The Phase 2/3 study will enroll approximately 300 patients with high risk prostate cancer with recurrence or metastatic disease in the United States and Canada. Primary endpoints of the study include the assessment of sensitivity and specificity of PyL PET/CT imaging to detect prostate cancer in the prostate gland and regional lymph nodes, as well as sensitivity in sites of metastasis or recurrence. Secondary endpoints include safety and tolerability, detection rate, and pharmacokinetic parameters.

"This trial initiation represents a significant milestone for our PyL program, and is designed to help support registration of this novel imaging agent," stated Mark Baker, Chief Executive Officer of Progenics. "The early clinical data for PyL have been quite impressive, underscoring its potential to transform disease management for prostate cancer, and we look forward to further demonstrating its diagnostic performance as we advance the trial."
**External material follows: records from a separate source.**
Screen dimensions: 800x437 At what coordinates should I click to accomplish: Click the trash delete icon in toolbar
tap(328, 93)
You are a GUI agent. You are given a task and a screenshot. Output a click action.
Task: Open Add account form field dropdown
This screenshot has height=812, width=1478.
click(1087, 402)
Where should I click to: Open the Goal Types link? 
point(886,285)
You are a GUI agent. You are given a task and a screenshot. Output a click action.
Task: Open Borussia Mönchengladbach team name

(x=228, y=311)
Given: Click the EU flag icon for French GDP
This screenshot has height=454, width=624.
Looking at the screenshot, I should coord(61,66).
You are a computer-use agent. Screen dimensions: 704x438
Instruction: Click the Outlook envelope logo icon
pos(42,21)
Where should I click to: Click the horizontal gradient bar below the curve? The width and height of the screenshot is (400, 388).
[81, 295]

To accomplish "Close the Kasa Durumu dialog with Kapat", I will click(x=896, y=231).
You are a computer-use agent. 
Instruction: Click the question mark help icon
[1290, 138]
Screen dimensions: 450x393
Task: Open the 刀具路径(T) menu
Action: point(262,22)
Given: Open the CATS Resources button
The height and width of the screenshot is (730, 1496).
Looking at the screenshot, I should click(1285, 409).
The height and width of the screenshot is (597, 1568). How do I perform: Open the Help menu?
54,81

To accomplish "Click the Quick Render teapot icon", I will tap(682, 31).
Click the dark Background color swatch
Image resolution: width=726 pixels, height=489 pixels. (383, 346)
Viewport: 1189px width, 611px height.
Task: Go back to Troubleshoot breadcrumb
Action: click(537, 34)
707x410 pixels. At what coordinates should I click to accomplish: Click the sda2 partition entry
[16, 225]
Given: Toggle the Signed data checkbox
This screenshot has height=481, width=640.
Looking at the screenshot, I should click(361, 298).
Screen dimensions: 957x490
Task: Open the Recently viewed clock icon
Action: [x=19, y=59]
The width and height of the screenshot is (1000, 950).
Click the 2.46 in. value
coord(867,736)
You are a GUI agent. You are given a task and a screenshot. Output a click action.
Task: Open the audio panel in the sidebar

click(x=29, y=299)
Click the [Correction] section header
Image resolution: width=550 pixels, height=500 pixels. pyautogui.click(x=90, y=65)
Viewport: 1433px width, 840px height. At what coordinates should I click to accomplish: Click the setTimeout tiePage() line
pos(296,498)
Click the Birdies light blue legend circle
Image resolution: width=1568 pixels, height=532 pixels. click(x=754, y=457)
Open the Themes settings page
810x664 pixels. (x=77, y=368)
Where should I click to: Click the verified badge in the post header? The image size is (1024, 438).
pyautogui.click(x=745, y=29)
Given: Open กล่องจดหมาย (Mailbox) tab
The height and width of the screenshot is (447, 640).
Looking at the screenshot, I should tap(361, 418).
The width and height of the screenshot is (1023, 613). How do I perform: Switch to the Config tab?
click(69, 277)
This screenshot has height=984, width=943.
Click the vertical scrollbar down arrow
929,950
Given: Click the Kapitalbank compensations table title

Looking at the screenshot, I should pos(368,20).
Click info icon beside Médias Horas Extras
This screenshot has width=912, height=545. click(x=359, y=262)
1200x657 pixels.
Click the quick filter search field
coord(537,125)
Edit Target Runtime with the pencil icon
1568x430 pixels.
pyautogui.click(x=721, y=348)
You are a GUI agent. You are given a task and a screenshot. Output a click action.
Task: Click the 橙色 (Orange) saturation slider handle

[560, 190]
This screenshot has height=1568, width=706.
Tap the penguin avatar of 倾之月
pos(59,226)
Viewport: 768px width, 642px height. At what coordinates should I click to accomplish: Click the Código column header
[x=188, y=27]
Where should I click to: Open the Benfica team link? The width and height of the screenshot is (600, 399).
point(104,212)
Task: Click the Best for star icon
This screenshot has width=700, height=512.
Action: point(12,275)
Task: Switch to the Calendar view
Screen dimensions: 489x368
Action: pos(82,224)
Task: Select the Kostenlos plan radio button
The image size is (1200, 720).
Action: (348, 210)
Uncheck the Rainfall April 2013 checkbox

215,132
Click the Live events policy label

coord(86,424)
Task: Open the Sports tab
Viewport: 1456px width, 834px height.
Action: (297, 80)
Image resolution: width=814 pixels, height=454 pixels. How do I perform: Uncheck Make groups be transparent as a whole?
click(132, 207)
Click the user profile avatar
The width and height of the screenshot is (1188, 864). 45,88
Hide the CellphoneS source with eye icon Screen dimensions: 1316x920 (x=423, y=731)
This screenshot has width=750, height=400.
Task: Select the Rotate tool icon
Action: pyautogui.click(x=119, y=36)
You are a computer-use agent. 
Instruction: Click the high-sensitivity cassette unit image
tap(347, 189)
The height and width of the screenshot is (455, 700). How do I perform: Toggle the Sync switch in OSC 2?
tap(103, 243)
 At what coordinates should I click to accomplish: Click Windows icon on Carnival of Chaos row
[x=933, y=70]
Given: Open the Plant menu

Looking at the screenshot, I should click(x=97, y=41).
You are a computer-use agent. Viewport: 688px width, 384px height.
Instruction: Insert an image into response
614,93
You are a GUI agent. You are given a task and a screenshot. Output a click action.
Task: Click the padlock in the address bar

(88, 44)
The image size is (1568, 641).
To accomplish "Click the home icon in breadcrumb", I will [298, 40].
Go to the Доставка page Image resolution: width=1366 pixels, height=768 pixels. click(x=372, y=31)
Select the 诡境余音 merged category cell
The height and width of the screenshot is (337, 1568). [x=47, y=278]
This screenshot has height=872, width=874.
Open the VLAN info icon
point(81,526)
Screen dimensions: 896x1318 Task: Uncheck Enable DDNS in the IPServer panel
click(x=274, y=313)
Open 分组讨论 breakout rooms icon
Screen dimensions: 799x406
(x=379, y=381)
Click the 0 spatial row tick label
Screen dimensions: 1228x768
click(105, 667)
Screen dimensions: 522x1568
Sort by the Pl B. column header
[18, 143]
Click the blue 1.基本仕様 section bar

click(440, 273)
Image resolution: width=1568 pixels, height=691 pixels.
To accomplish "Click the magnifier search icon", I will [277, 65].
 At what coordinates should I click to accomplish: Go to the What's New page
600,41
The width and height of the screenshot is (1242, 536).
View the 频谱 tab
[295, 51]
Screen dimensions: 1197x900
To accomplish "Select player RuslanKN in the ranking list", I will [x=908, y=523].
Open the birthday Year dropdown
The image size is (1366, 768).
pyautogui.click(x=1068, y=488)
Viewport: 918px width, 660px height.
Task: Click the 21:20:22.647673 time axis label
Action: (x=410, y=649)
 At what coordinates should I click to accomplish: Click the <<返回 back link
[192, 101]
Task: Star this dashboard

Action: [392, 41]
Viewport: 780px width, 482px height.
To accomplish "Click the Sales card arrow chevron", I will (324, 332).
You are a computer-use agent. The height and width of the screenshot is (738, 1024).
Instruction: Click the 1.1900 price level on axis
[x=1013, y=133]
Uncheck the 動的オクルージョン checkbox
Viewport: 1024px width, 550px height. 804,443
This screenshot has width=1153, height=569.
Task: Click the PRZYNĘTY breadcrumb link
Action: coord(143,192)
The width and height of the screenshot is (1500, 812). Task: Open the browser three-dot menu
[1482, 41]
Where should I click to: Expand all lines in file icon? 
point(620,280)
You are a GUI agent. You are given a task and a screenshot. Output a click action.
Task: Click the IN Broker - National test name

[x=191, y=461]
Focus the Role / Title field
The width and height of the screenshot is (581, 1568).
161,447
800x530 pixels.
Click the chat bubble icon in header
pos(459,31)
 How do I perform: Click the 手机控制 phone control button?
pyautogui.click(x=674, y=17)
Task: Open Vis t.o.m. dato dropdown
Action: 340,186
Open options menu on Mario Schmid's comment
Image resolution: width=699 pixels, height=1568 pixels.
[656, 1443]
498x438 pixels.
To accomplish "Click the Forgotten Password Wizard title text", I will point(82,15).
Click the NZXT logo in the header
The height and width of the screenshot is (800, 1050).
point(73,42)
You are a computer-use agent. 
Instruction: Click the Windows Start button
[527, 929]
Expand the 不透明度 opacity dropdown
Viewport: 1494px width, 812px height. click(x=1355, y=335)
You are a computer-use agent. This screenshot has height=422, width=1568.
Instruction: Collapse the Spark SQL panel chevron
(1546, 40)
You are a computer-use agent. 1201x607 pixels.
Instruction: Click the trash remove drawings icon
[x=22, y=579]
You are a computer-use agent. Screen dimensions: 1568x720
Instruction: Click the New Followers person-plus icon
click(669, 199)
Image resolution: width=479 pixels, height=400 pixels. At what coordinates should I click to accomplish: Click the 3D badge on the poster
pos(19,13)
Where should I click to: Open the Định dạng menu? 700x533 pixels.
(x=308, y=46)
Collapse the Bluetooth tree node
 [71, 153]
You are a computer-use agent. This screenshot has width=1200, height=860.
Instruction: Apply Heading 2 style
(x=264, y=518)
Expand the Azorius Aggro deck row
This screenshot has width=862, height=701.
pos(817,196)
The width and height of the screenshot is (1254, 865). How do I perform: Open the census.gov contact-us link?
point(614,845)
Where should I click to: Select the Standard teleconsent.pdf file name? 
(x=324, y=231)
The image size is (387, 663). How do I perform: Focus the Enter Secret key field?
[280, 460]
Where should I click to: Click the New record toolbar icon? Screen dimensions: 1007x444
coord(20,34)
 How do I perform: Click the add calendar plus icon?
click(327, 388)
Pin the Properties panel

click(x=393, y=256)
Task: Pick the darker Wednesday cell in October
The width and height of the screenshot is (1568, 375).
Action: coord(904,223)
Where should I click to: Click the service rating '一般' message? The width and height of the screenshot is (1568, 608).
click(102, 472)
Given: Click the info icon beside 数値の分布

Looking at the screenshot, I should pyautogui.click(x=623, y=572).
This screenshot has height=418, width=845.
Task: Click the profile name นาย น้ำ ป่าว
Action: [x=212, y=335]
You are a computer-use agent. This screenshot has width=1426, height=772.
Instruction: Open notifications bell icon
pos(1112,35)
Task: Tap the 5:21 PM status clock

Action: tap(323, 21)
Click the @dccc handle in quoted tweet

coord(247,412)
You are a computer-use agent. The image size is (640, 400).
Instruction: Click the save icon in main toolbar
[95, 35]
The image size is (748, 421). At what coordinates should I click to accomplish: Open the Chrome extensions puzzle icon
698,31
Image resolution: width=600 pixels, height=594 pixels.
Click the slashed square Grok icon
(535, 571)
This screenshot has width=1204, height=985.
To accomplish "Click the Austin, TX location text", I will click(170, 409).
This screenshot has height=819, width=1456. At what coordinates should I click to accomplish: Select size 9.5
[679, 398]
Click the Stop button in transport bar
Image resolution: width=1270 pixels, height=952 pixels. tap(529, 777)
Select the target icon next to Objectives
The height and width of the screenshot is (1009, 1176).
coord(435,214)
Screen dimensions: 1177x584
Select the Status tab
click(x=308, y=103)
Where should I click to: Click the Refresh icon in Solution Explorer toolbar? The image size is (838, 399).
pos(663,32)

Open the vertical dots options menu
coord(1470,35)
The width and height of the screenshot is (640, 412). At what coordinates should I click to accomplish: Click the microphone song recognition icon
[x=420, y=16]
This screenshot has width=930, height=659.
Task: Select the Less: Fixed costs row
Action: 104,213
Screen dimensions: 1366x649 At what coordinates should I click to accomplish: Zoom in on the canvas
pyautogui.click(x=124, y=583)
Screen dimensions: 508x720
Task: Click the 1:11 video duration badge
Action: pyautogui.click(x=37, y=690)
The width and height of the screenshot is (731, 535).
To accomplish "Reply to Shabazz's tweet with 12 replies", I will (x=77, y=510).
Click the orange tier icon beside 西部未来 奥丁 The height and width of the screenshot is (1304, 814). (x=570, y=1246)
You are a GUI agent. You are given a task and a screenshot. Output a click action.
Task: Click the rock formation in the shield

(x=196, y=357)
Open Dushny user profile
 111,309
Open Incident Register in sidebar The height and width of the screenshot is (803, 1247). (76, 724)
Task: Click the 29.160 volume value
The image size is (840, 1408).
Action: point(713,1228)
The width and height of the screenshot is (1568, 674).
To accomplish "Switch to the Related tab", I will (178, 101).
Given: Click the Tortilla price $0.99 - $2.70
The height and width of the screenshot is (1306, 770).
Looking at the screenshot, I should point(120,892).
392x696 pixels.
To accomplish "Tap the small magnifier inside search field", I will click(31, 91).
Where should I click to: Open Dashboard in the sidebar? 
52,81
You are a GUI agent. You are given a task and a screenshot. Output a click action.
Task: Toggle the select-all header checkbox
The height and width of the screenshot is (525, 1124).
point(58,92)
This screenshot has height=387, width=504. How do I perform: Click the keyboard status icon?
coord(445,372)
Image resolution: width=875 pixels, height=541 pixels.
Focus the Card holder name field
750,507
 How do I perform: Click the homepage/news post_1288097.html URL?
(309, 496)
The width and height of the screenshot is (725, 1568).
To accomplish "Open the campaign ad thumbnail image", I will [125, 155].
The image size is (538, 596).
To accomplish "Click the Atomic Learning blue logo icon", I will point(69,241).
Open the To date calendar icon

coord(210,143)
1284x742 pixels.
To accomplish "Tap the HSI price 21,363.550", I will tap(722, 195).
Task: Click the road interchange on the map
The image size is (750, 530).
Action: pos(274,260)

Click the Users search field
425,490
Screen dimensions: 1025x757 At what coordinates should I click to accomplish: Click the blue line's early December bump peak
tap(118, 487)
About PyL for PET Imaging of Prostate Cancer

PyL (also known as 18F-DCFPyL) is a clinical-stage, fluorinated PSMA-targeted PET imaging agent for prostate cancer that was discovered and developed at the Center for Translational Molecular Imaging at the Johns Hopkins University School of Medicine. A proof-of-concept study published in the April 2015 issue of the Journal of Molecular Imaging and Biology demonstrated that PET imaging with PyL showed high levels of PyL uptake in sites of putative metastatic disease and primary tumors, while rapidly clearing from other organs, suggesting the potential for high sensitivity and specificity in detecting prostate cancer while appearing to be safe and well tolerated.